The original CI had a Terraform plugin cache directory, but the cache key was wrong: it included the commit SHA, so every commit invalidated the cache and re-downloaded every provider. Three providers × 50 MB × every pipeline = the bulk of the time.

The fix:

cache:
key:
files: [.terraform.lock.hcl] # invalidate only when lockfile changes
paths:
- ${TF_PLUGIN_CACHE_DIR}

.terraform.lock.hcl only changes when providers are intentionally bumped. The cache now persists across normal commits; providers are pulled from the cache directory in milliseconds. Pipeline time on the slowest project dropped from 8:52 to 5:36 — exactly the speedup you’d predict from removing the provider downloads.

This is the kind of thing you find by reading the actual stage timings, not from the docs. Run a single pipeline with TF_LOG=DEBUG; the provider download time is right there.
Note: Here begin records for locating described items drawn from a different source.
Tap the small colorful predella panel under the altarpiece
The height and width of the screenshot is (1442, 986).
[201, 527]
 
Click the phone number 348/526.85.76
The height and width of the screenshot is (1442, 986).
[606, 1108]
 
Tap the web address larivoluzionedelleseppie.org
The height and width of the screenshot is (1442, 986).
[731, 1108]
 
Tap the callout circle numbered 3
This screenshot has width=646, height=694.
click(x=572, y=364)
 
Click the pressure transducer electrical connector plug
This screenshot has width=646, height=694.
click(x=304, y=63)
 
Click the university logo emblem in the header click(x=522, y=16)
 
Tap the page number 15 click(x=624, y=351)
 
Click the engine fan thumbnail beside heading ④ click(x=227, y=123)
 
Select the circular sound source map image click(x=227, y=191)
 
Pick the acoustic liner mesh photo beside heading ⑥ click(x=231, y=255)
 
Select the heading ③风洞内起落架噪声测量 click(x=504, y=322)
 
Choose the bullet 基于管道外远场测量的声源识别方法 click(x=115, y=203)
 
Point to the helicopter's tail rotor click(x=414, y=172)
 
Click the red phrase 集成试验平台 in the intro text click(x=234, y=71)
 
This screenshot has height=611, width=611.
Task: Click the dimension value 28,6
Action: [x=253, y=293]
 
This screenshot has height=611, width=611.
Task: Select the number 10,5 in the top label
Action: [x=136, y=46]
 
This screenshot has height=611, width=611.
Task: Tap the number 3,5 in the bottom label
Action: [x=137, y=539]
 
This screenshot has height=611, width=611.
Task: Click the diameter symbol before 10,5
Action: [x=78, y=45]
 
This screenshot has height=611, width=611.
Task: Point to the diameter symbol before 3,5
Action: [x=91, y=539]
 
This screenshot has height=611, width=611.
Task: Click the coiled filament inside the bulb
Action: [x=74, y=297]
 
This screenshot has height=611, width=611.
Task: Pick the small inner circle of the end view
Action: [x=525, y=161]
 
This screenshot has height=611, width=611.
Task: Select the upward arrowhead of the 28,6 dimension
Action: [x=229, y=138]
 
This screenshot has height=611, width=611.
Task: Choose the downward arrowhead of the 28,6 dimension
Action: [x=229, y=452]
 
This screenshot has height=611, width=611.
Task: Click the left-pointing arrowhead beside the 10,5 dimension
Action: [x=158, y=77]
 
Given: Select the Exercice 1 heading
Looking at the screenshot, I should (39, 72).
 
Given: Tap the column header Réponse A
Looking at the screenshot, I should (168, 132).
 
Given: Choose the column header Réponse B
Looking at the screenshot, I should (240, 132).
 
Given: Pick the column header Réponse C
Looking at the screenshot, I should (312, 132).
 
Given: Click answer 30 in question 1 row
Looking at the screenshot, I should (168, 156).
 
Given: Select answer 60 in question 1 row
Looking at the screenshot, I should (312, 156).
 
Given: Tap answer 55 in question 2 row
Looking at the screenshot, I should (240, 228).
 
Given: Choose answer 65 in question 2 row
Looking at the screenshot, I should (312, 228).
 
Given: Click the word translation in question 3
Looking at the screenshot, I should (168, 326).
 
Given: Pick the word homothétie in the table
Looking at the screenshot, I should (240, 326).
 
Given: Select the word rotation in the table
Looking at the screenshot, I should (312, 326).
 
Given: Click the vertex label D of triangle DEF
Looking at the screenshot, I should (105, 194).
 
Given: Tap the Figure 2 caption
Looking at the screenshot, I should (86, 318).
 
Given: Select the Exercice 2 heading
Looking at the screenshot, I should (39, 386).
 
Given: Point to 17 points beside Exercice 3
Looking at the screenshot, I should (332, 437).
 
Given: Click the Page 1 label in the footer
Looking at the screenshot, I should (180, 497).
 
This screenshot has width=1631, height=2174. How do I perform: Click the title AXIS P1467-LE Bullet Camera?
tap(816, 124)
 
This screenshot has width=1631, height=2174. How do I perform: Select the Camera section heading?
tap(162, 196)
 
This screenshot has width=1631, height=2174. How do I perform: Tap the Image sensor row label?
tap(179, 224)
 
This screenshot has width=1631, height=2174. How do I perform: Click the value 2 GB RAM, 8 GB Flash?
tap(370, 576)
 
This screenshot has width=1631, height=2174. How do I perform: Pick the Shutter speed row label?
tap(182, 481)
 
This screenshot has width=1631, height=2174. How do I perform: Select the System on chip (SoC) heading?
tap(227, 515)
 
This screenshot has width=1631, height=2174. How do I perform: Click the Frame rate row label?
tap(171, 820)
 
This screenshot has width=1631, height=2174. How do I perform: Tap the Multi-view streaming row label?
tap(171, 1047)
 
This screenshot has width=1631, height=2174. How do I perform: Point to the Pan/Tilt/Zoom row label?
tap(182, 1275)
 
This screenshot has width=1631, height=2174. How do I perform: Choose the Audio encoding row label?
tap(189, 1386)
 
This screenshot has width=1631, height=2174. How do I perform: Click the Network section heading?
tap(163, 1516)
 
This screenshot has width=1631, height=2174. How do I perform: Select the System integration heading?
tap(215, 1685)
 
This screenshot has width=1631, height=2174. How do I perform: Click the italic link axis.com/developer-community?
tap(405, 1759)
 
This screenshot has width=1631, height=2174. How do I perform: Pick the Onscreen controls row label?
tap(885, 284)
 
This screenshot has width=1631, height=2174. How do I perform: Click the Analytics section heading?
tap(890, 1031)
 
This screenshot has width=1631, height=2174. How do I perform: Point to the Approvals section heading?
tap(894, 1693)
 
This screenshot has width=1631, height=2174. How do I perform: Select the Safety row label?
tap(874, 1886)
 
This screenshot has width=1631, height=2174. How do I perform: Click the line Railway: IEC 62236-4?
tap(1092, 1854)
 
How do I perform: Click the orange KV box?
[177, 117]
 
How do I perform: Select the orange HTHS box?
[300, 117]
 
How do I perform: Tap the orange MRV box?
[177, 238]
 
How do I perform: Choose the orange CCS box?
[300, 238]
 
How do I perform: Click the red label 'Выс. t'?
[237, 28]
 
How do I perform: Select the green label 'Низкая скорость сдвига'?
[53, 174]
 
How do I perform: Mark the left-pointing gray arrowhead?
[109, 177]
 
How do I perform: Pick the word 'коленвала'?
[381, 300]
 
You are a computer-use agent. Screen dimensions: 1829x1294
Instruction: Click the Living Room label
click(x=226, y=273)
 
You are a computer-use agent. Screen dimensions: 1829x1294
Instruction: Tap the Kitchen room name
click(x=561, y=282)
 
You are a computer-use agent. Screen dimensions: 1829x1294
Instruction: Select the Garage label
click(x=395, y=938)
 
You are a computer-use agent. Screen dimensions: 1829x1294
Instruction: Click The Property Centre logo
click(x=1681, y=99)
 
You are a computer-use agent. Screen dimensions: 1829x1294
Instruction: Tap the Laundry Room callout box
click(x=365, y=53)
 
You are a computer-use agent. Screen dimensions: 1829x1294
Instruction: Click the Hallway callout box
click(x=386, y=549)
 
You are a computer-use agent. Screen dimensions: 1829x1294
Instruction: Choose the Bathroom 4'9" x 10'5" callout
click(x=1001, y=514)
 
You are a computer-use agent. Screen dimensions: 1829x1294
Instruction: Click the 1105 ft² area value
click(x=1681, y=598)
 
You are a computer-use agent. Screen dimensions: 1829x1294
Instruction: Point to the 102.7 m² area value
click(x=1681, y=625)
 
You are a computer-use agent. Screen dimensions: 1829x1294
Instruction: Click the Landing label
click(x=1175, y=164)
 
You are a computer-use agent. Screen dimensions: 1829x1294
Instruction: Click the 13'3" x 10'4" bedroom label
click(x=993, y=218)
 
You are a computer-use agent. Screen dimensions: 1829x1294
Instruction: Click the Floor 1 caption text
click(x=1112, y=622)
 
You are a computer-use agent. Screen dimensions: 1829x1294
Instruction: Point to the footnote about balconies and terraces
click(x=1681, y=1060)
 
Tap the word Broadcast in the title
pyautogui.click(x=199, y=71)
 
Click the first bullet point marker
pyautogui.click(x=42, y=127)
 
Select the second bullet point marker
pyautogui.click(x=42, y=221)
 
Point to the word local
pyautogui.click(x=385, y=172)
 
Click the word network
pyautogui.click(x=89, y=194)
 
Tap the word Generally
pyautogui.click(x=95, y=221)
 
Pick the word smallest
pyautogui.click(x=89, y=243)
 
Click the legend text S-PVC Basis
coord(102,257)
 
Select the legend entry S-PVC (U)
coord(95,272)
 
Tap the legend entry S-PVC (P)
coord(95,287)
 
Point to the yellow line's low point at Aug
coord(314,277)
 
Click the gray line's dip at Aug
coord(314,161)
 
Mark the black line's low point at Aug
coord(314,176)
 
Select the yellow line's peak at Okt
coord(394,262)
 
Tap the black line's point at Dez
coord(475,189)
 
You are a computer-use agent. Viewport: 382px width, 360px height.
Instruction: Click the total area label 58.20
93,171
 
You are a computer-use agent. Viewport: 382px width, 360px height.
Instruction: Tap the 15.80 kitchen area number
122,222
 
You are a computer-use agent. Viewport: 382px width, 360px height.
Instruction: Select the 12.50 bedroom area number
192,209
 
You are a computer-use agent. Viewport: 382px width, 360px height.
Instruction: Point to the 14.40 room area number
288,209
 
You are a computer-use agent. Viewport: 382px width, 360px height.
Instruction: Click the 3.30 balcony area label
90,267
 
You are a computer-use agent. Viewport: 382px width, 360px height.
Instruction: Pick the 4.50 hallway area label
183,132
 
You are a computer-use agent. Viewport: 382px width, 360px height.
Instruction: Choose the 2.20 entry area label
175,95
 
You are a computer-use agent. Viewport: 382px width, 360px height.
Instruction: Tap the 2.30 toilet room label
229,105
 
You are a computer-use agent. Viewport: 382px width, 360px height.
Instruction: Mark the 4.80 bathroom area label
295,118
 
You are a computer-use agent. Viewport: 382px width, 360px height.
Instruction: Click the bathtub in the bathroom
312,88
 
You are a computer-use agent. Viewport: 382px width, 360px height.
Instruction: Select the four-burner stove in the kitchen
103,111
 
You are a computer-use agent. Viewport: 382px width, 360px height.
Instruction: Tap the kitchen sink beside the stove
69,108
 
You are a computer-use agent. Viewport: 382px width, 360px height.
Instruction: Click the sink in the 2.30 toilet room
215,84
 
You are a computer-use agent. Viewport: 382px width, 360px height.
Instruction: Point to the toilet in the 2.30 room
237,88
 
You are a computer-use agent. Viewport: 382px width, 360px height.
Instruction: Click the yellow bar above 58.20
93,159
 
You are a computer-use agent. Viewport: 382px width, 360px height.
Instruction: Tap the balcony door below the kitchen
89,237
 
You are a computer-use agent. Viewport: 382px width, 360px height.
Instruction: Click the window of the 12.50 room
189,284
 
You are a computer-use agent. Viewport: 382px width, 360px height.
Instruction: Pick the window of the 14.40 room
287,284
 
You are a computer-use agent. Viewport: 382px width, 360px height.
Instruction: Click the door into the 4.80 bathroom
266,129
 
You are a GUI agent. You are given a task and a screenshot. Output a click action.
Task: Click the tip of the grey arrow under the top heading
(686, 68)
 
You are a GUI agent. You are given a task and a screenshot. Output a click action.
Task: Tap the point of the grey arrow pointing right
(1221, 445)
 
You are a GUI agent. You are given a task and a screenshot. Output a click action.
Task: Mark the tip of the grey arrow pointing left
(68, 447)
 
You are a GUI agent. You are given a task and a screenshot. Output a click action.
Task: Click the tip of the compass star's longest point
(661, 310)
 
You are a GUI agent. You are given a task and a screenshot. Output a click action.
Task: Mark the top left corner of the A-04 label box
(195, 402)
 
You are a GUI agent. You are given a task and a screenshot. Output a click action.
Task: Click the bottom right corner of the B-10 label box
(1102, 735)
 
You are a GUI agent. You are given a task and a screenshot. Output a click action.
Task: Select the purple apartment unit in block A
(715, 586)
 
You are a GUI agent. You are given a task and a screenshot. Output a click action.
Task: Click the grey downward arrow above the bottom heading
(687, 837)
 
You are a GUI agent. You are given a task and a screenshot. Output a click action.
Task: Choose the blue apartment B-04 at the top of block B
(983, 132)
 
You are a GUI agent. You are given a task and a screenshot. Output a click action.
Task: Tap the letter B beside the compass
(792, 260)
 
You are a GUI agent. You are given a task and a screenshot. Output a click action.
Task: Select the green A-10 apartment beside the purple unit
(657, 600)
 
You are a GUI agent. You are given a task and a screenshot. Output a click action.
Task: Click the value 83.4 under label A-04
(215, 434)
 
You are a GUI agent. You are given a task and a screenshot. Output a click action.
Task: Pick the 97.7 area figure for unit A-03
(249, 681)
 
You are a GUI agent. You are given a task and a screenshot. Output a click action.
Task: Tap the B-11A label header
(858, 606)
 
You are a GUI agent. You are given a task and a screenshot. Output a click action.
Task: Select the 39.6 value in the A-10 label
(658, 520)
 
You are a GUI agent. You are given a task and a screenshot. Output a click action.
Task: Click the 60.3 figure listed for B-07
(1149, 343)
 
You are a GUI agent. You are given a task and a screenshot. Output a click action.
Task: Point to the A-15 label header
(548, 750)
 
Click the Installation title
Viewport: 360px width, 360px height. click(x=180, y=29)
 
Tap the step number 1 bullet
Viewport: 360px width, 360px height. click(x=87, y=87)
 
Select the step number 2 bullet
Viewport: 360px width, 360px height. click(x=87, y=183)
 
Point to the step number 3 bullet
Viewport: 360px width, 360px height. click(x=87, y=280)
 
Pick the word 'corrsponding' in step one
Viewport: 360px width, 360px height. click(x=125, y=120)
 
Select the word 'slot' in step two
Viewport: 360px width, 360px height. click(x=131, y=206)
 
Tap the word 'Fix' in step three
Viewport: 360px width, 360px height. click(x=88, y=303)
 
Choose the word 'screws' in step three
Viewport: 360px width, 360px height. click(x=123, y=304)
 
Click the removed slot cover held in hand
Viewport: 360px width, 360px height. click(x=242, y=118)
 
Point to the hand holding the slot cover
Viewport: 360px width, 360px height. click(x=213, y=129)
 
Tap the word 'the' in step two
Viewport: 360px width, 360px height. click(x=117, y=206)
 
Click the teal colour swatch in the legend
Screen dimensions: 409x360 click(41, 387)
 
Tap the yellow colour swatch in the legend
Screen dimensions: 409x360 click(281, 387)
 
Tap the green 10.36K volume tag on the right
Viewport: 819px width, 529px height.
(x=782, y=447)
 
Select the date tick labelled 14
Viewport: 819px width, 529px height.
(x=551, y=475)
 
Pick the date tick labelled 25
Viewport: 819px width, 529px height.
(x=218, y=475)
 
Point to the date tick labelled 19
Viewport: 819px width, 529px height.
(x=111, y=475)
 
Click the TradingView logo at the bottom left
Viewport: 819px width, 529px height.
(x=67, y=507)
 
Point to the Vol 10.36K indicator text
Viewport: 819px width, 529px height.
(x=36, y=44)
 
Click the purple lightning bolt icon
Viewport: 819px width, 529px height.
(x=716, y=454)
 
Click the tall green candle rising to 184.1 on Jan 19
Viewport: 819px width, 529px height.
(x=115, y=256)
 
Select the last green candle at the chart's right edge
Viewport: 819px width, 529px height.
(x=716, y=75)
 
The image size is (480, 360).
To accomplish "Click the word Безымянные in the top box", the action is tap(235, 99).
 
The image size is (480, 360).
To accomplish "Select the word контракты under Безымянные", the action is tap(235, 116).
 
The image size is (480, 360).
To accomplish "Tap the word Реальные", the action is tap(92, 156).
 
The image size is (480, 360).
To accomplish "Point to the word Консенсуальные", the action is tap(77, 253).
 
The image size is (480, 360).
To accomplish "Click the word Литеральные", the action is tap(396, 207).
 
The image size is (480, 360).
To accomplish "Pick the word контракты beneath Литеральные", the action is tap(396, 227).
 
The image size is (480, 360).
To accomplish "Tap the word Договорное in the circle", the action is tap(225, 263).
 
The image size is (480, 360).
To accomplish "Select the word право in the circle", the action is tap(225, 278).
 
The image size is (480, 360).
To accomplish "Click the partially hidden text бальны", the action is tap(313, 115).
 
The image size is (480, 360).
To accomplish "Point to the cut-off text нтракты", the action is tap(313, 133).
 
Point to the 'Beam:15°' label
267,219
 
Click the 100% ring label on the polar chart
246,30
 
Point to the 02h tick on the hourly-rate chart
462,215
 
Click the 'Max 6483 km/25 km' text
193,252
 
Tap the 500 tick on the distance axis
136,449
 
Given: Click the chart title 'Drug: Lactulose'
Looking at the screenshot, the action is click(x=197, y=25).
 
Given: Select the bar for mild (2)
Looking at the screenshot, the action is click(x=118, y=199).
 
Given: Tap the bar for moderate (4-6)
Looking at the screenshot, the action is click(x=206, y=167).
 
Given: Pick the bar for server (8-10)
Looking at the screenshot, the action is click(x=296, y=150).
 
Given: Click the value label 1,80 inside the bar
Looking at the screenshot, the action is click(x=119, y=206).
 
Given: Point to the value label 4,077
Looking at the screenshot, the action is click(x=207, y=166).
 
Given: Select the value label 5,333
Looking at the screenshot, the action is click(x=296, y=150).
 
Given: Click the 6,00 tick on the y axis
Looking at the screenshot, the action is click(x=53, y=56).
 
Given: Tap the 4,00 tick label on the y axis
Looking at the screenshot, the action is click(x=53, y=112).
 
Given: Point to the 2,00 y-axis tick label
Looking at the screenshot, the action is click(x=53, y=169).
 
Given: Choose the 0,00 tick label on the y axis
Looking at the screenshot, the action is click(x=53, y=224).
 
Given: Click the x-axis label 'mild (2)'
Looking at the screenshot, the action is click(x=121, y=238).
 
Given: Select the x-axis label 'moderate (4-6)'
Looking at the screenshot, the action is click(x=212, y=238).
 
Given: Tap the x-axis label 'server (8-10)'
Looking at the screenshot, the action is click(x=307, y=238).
Merge trains and stale plans. GitLab merge trains rebase each MR against the latest target branch before merging. The plan that was reviewed in the MR was generated against an older base — if another MR has merged since, the auto-applied plan may differ. Fix: re-run a fresh plan as the first step of the apply job, and fail if its diff differs from the MR plan.

Locks left behind by killed runners. A runner crash mid-apply leaves a DynamoDB lock that no human can release through normal CLI without explicit -force. Have a force-unlock runbook ready.

Provider cache and -lockfile=readonly interaction. init with a readonly lockfile won’t add providers that aren’t already in the lockfile. If a developer adds a provider in a feature branch but doesn’t update the lockfile, CI fails. Require lockfile updates through a deliberate “lockfile-update” MR.

Checkov false positives drown signal. Tune the rule set, document skips, review the skip list quarterly. A Checkov result with 200 findings is the same as no Checkov result — nobody reads it. Aim for fewer than 10 findings per MR, of which 0 should be unjustified.

Cost estimates are estimates. Infracost doesn’t catch every cost driver (S3 request pricing, data transfer between AZs, NAT gateway throughput). Use it as a directional signal, not an audit.

OIDC role scope creep. Per-project IAM roles drift toward “AdministratorAccess” because every new resource type adds another action. Audit the per-project roles every quarter; trim back to the actual aws_* resources the repo manages.

For each project after migration:

  • A test MR with a no-op change produces: validate ✓, Checkov 0 findings (or expected only), plan shows “0 to add/change/destroy”, Infracost shows $0 diff.
  • A test MR with a deliberate violation (e.g., a public S3 bucket) blocks at Checkov.
  • A test MR with a cost change (e.g., an instance type bump) produces an Infracost comment with the right delta.
  • Time the full pipeline; compare against your baseline. The first run is cold-cache; the second should hit the provider cache and be visibly faster.

The flow is entirely additive — if anything breaks, you delete the offending stage and you’re back to a normal Terraform CI. The OIDC + state-bucket plumbing is the only thing that needs to stay; everything else is gravy.